_EXERCISE INSTRUCTIONS_
Examine the data line by line and report how many lines include the word "computer", with no additional output.

(Records from a collection)

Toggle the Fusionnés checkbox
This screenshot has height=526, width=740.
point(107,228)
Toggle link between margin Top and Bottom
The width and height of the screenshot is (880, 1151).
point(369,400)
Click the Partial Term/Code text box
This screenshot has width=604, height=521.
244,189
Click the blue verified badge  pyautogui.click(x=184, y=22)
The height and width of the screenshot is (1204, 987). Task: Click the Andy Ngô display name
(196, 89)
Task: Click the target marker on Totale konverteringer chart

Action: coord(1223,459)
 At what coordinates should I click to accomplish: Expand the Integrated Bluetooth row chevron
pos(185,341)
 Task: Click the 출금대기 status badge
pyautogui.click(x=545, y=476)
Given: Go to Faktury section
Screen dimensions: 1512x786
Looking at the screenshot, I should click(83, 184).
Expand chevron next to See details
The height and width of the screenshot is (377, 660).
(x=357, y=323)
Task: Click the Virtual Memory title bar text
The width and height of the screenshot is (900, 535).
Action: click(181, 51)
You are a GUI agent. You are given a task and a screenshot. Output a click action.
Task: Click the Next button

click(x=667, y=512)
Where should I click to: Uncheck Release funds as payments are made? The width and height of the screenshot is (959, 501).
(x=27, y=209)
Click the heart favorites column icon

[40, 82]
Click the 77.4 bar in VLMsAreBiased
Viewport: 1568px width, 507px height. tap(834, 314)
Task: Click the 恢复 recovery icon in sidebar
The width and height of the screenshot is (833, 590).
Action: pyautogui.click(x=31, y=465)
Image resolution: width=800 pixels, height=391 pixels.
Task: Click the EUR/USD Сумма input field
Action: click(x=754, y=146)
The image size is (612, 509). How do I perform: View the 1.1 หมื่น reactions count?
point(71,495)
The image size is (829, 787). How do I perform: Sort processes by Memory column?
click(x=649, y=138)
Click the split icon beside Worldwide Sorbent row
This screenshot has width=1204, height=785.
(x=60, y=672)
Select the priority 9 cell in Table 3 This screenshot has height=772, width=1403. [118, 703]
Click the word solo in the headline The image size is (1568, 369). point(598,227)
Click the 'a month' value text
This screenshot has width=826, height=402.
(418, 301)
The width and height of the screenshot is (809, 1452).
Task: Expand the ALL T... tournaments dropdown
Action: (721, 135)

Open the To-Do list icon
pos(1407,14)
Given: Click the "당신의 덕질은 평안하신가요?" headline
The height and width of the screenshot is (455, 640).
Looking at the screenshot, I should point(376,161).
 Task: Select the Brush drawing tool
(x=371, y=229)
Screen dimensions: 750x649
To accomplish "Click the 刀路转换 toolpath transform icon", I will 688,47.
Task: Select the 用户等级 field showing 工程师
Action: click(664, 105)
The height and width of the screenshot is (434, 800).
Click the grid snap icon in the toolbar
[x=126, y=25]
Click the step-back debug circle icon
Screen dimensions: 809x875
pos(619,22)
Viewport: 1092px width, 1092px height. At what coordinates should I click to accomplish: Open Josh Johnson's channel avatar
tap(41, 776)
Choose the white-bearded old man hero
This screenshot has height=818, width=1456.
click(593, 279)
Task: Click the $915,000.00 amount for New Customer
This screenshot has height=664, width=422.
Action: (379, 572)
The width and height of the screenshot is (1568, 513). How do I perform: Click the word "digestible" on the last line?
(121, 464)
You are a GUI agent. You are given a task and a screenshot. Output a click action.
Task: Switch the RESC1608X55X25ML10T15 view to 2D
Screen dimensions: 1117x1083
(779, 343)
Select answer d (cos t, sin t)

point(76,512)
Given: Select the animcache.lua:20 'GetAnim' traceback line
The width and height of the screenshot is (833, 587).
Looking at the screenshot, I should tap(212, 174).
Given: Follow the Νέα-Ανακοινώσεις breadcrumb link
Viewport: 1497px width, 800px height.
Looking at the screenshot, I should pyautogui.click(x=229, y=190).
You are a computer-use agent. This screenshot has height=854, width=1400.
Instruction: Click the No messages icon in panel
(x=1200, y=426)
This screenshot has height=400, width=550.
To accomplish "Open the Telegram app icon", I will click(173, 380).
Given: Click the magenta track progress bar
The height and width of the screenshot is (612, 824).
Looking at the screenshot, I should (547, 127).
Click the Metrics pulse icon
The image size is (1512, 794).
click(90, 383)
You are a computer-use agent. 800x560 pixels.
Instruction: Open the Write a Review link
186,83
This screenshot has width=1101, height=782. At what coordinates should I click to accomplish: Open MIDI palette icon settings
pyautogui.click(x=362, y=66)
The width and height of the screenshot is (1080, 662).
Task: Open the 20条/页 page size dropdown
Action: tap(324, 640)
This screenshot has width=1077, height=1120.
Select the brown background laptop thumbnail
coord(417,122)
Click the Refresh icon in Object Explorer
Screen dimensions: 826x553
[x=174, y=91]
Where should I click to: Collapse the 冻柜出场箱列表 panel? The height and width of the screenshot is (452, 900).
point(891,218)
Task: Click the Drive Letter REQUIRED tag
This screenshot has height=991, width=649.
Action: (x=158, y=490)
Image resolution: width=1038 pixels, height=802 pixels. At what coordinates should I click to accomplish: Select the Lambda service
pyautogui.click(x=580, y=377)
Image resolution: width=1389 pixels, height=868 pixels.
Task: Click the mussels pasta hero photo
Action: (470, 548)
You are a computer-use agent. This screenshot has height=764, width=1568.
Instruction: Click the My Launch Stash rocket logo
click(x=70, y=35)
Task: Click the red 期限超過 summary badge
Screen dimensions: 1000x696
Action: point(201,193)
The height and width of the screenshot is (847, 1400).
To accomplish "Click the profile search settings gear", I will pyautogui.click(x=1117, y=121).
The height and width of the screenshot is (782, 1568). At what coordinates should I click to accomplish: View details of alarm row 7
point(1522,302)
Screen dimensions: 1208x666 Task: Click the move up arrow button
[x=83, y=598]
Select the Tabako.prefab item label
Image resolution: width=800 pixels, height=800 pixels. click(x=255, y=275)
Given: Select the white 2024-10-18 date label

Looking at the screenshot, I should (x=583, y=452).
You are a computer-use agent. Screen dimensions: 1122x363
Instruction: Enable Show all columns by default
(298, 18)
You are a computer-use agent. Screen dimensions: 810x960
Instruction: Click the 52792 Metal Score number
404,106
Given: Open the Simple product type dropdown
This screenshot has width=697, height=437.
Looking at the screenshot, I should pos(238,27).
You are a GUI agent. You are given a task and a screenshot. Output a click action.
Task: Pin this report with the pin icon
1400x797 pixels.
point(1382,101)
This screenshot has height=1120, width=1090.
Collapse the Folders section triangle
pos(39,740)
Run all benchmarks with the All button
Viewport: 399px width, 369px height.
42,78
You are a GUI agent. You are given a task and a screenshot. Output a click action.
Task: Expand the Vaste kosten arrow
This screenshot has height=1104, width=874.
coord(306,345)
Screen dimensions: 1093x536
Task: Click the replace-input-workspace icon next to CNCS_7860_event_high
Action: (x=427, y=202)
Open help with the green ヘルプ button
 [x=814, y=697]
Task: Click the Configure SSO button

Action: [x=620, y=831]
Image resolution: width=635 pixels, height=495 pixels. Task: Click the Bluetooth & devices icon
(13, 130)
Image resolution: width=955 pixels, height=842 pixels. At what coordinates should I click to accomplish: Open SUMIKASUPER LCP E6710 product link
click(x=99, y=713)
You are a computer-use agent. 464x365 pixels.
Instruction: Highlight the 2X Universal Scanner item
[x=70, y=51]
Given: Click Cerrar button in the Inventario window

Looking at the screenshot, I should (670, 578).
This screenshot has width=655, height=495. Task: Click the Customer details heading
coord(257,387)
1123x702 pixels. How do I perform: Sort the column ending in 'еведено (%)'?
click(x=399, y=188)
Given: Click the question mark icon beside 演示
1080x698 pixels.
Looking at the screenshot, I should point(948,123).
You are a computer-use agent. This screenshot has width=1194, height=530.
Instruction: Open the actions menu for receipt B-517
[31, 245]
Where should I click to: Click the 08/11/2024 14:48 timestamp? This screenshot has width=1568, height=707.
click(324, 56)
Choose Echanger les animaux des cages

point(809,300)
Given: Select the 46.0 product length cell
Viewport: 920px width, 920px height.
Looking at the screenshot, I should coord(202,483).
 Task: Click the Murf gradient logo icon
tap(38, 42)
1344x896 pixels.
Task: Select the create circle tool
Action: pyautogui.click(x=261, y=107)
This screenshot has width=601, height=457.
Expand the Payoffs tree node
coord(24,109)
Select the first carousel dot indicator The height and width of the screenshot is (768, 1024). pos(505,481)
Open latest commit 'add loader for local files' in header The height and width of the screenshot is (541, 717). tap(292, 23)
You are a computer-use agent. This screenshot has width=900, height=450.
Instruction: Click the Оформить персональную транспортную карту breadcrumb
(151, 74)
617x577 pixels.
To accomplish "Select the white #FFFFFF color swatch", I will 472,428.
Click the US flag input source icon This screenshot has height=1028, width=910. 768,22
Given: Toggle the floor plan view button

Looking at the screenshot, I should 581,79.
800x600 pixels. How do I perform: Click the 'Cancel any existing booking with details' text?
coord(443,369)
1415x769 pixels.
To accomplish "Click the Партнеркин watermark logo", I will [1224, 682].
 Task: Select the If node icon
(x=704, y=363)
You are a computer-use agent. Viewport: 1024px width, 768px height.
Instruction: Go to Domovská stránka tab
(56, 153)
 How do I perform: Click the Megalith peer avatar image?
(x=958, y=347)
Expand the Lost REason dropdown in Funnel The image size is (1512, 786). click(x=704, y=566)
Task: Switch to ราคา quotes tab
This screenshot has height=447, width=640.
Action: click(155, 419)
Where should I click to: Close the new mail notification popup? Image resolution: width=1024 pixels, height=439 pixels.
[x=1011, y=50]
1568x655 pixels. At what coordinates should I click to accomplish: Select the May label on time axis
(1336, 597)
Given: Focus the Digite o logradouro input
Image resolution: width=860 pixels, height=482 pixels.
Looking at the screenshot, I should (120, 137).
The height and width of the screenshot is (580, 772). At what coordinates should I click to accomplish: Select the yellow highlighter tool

_REPLY_
9